Is Improvement Always Good?
Improvement is change, and change after brain injury shatters and exhausts.
Posted September 7, 2020

I lay on my front on the massage bed, acupuncture needles in my back, not daring to move. I occupied myself by staring at the floor through the hole in the head support, first with my good eye then with my scarred eye. For almost my entire life, I’d seen only colours and shapes with the latter. That day I saw the flooring beyond mere colour.
If I hadn’t been so afraid of the needles, I’d have shot up in shock.
Was that for real?
After that, I began to identify what I was looking at with my bad eye alone. I began to experience peripheral vision. I’d never seen things on that side before.
A friend exclaimed in wonderment over this change. He thought I’d be ecstatic.
I wasn’t.
I was already dealing with the life-altering catastrophe brain injury had brought. Improvement in my vision was yet another identity change. The way I’d been treated, the way I saw all my life, those ways were familiar. Ingrained. This change not only affected how I saw the world, it also became part of the reason blurriness dogged me every day until I had eye surgery 16 years later. I didn’t need blurry vision. I didn’t need another identity change on top of the personality changes brain injury had wrought. I wrestled with, “Who am I?” if I can now see optical illusions, see peripherally on both sides, don’t bump into things on my no-longer-blind side.

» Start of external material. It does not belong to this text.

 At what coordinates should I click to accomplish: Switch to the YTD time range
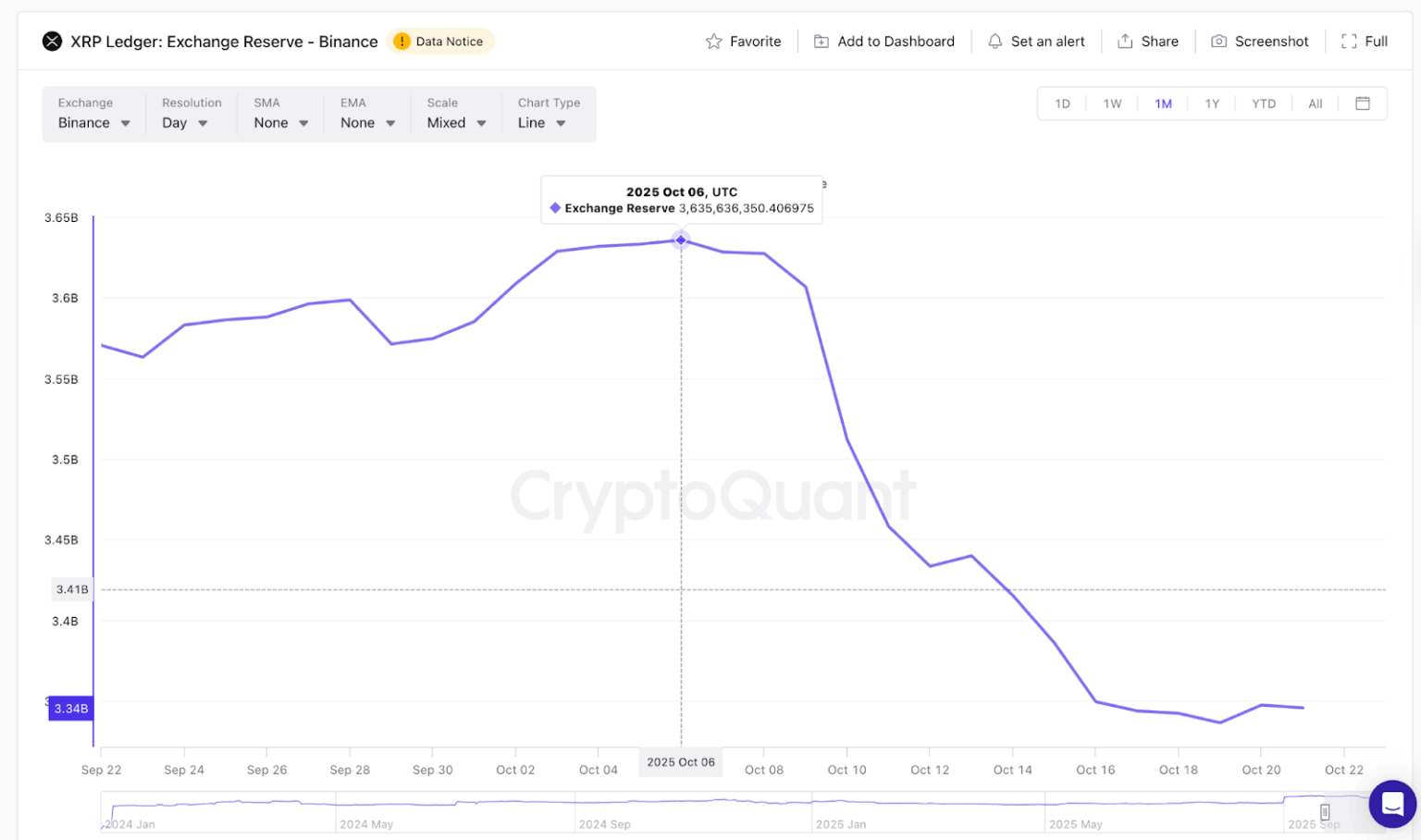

Worse, returning vision, seemingly spontaneously, is not anywhere in the ophthalmology canon. So much so that my ophthalmologist at the time disbelieved me — as if I didn’t know my own vision having lived with it for decades! — and the one who referred me to surgery didn’t really think I’d undergo a profound improvement as a result. I did. I’m still having to relearn how to navigate new spaces. (The pandemic has stopped my practice sessions. A relief in a way because it’s hard work relearning to see and perceive.)
Over the years, I gradually adjusted to one change; then another change happened, and I'd have to adjust all over again. With time and, probably more so, brain biofeedback, I became used to some peripheral vision and being aware of things on my hitherto blind side. I adjusted to the increasing light levels in my bad eye. I adjusted to being able to see more and more details with just that eye. The vision didn’t become 20/20. It still looks like a picture with many, many pixels missing because of all the scarring and no central vision; I couldn't make my way in the world with only that eye. I cannot read with it. But to be able to identify the top letter on the eye chart with that eye — which happened just before my surgery — astounds me, still. And to be able to see panoramically, see nuances of colour and detail, have sharper vision because my bad eye in an instant began working with my good eye after surgery, remains a miracle to me. Yet I became so debilitated by the improvement that health care professionals asked me if I regretted the surgery. You see, a huge, sudden improvement in vision requires the brain to relearn how to see and perceive. As hard as the series of changes were, this big sudden one cost me my independence for a long time.
I underwent a similar adjustment period with reading after brain injury stole it from me. I’m not talking about the life-rocking change for the worse, but improvement years and years later. Unlike with my vision, this difficulty with improvement happened because brain injury rehab didn’t restore my reading.
Specialists didn’t respect my need to read enough to make an effort to find and use effective techniques to restore my reading comprehension.
As a result, I became afraid to read. Not remembering, not being able to build up a big picture, not absorbing opening sentences, experiencing nap-inducing fatigue after maybe 5 minutes of reading (building up to 20 minutes before needing a nap), created dread and fear that warred with my grief and desperation to recover my identity as a lifelong reader.
I became as if I’d been a non-reader who’d hated reading since childhood. The only difference was that reading for me is essential to writing. And reading physiologically reduced my stress levels, even with my dread and fear. Those differences helped me cope with my fear of reading and the exhausting reading rehab I finally found that gave me back my reading comprehension. Those differences keep me practicing, even during periods of regression. Without them and without the caring guidance of the professionals who taught me to read again, I would have given up.
Improvement in my reading from what had become my norm as a non-reader required accelerated adjustment to profound change. It’s physically, emotionally, cognitively, and identity-recreating shattering. Just like profound change for the worse is.
Standard medical treatment of brain injury — and even reduced expectations in clinicians who use neurostimulation therapies — failed me by allowing my reading-damaged change to last long enough to become the norm, to become familiar, to make improvement the profound change I had to adjust to instead of being a return to the norm for me.
Standard medical treatment of brain injury must become immediate and effective in order to avoid improvement becoming a decades-long reality of continual adjustments that exhaust or becoming one more identity change instead of a return to the norm. By allowing brain injury to fester, brain injury specialists create a new diminished norm in a person; thus they create resistance to improvement, for improvement is a change that’s excruciating and strenuous.